"J'ai fini à l'hôpital" : Faudel fait des révélations terribles sur son amitié avec Nicolas Sarkozy

Il y a des choix qui marquent une carrière à jamais. Pour Faudel, qui a indiqué ne pas avoir suivi un conseil de Johnny Hallyday, l’un d’eux a tout bouleversé. Près de vingt ans après sa disparition médiatique, le chanteur est revenu sur cet épisode fondateur qui a fait basculer sa vie, jusqu’à l’exil et l’hôpital.
Faudel revient sur son amitié passée avec Nicolas Sarkozy
Un récit brut, livré sur le plateau de Quelle époque !, où il évoque sans détour son amitié avec Nicolas Sarkozy et les conséquences qu’elle a entraînées. Le 6 mai 2007 reste une date charnière. Ce soir-là, Nicolas Sarkozy fête sa victoire à l’élection présidentielle place de la Concorde. Faudel est présent, invité parmi d’autres artistes. À l’époque, il n’imagine pas une seconde que cette apparition publique scellera son sort. Quelques heures avant l’événement, une scène l’a pourtant marqué. Johnny Hallyday, également convié, décide finalement de ne pas s’y rendre. "Il a dit : je n’y vais pas, je ne le sens pas", raconte Faudel aujourd’hui. L’avertissement était clair. Johnny aurait même insisté sur l’organisation défaillante de la soirée. Avec le recul, le chanteur reconnaît qu’il aurait dû suivre ce conseil.
Des menaces sur sa famille
À 26 ans, Faudel se voit encore comme un artiste engagé, convaincu de pouvoir créer un pont entre le monde politique et la jeunesse des quartiers populaires. "Je pensais sincèrement que ça pouvait apporter quelque chose", explique-t-il.
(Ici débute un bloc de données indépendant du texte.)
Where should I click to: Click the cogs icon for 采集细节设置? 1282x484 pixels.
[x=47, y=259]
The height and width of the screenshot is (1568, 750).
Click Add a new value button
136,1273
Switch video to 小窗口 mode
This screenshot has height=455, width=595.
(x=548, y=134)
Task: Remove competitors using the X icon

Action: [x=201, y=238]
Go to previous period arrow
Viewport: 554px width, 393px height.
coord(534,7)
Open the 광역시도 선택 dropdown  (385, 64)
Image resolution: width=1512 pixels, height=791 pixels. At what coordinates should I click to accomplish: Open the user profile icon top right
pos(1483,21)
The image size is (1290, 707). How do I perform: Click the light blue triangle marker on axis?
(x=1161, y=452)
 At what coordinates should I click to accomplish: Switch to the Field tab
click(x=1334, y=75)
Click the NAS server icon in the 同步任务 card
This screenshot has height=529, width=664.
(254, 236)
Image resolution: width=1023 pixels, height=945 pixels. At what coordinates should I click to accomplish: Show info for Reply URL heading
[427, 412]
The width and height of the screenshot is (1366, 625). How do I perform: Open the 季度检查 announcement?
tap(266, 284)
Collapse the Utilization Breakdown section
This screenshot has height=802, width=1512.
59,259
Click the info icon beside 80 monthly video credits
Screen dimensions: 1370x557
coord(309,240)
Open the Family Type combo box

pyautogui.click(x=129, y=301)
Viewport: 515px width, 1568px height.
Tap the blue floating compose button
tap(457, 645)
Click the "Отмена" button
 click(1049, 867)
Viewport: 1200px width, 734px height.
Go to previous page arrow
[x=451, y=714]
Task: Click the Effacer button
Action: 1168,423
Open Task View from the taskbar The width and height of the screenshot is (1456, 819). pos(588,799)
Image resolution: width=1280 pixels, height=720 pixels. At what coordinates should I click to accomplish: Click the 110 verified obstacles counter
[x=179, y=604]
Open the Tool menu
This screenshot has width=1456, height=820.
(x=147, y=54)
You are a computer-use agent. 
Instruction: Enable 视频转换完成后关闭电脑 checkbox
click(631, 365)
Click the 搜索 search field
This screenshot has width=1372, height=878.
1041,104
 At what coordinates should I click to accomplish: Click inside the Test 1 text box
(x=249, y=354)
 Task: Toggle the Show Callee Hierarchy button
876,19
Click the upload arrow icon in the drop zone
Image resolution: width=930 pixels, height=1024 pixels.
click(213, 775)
Sa relation avec Nicolas Sarkozy, qu’il avait rencontré bien avant, à Neuilly, lui semblait alors naturelle, presque amicale. "Je n’ai pas réfléchi aux conséquences", admet-il aujourd’hui. La chute n’a pas tardé. Après cette soirée, le rejet est brutal. Face à Léa Salamé, Faudel décrit un véritable déchaînement. "Je me suis fait massacrer", lâche-t-il. Les attaques ne s’arrêtent pas à lui. Son entourage est touché de plein fouet. Son fils est agressé, sa famille subit des pressions répétées, ses parents, restés à Mantes-la-Jolie, vivent dans la peur.
Le chanteur est aujourd'hui installé hors de France
Les menaces s’accumulent, installant un climat de tension permanente. Sur le plan professionnel, tout s’effondre. Les concerts sont annulés, les projets disparaissent, la maison de disques se désengage. En quelques mois, Faudel, qui avait réagi sur l'affaire Palmade, passe de star populaire à artiste persona non grata. Cette mise à l’écart le plonge dans une détresse profonde. "J’ai fini à l’hôpital", confie-t-il, évoquant une dépression sévère. Interrogé sur ses pensées à cette période, il ne cache rien : l’idée de tout arrêter l’a traversé. Il se sent alors responsable de sa propre chute, écrasé par la culpabilité. Ce qui le marque encore davantage, c’est le silence. Aucun soutien du monde politique, aucun appel de Nicolas Sarkozy. "Personne ne m’a appelé", répète-t-il, amer. Seuls ses parents et ses proches sont restés présents. Sa vie personnelle n’y résiste pas non plus. Son couple se brise, un divorce douloureux s’ajoute à la spirale.